Copenhagen Research Center for Mental Health, University of Copenhagen, Copenhagen, Denmark.
Center for Neuropsychiatric Schizophrenia Research, CNSR, and Center for Clinical Intervention and Neuropsychiatric Schizophrenia Research, CINS, Mental Health Centre Glostrup, University of Copenhagen, Copenhagen, Denmark.
Eur Psychiatry. 2020 Aug 7;63(1):e83. doi: 10.1192/j.eurpsy.2020.77.
Cerebral glutamate and gamma-aminobutyric acid (GABA) levels might predict clinical outcome in individuals at ultrahigh risk (UHR) for psychosis but have previously primarily been investigated in smaller cohorts. We aimed to study whether baseline levels of glutamate and GABA in anterior cingulate cortex (ACC) and glutamate in thalamus could predict remission status and whether baseline metabolites differed in the remission versus the nonremission group. We also investigated the relationship between baseline metabolite levels and severity of clinical symptoms, functional outcome, and cognitive deficits at follow-up.
About 124 UHR individuals were recruited at baseline. In this, 74 UHR individuals were clinically and cognitively assessed after 12 months, while remission status was available for 81 (25 remission/56 nonremission). Glutamate and GABA levels were assessed at baseline using 3 T proton magnetic resonance spectroscopy. Psychopathology, symptom severity, and remission were assessed with the Comprehensive Assessment of At-Risk Mental States and Clinical Global Impression and functional outcome with the Social and Occupational Functioning Assessment Scale. Cognitive function was estimated with the Cambridge Neuropsychological Test Automated Battery.

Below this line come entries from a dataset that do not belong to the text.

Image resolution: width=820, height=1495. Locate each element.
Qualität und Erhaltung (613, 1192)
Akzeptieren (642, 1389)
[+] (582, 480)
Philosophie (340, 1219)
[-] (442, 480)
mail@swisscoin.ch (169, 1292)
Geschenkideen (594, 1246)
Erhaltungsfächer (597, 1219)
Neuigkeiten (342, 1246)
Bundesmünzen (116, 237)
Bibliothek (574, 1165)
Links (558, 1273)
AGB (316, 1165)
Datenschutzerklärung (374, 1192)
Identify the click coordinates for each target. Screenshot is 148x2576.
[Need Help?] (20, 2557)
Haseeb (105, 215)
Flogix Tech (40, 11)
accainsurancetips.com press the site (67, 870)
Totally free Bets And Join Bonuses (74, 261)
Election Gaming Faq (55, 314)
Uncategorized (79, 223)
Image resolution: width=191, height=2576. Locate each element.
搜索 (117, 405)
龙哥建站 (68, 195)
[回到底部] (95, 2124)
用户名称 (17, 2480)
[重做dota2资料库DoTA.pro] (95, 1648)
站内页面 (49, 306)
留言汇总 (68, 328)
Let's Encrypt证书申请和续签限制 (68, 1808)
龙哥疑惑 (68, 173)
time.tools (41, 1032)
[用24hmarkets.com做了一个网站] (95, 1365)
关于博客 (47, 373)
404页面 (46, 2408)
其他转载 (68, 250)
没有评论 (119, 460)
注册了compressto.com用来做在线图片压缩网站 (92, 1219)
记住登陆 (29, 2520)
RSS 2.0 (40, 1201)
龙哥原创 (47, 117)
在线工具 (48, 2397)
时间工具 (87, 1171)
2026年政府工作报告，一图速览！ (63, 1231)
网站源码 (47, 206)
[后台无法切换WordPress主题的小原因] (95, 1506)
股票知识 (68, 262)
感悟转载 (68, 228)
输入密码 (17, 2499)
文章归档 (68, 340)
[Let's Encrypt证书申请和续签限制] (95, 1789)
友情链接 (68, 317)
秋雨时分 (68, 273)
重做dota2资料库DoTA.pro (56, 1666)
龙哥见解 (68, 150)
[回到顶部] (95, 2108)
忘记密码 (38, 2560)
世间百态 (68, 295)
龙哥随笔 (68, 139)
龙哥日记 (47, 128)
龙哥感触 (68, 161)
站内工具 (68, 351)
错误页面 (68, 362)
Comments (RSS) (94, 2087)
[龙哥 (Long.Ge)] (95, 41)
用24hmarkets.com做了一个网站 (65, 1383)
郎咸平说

There were no differences between baseline glutamate and GABA levels in subjects in the nonremission group compared with the remission group, and baseline metabolites could not predict remission status. However, higher baseline levels of GABA in ACC were associated with clinical global improvement (r = -0.34, N = 51, p = 0.01) in an explorative analysis.
The variety in findings across studies suggests a probable multifactorial influence on clinical outcome in UHR individuals. Future studies should combine multimodal approaches to attempt prediction of long-term outcome.
大脑谷氨酸和γ-氨基丁酸(GABA)水平可能预测精神病超高危(UHR)个体的临床结局,但以前主要在较小的队列中进行了研究。我们旨在研究前扣带回皮层(ACC)谷氨酸和 GABA 的基线水平以及丘脑谷氨酸是否可以预测缓解状态,以及缓解组与非缓解组的基线代谢物是否存在差异。我们还研究了基线代谢物水平与随访时临床症状严重程度、功能结局和认知缺陷之间的关系。
大约 124 名 UHR 个体在基线时被招募。在这 124 名个体中,74 名 UHR 个体在 12 个月后进行了临床和认知评估,而缓解状态可用于 81 名个体(25 名缓解/56 名非缓解)。使用 3T 质子磁共振波谱法在基线时评估谷氨酸和 GABA 水平。使用《风险精神状态综合评估》和《临床总体印象》评估精神病学、症状严重程度和缓解情况,使用《社会和职业功能评估量表》评估功能结局,使用《剑桥神经心理测试自动电池》评估认知功能。
在非缓解组和缓解组的受试者中,基线谷氨酸和 GABA 水平没有差异,基线代谢物也不能预测缓解状态。然而,在一项探索性分析中,ACC 中较高的基线 GABA 水平与临床总体改善呈正相关(r=-0.34,N=51,p=0.01)。
研究结果的多样性表明,超高危个体的临床结局可能受到多种因素的影响。未来的研究应结合多模态方法,尝试预测长期结局。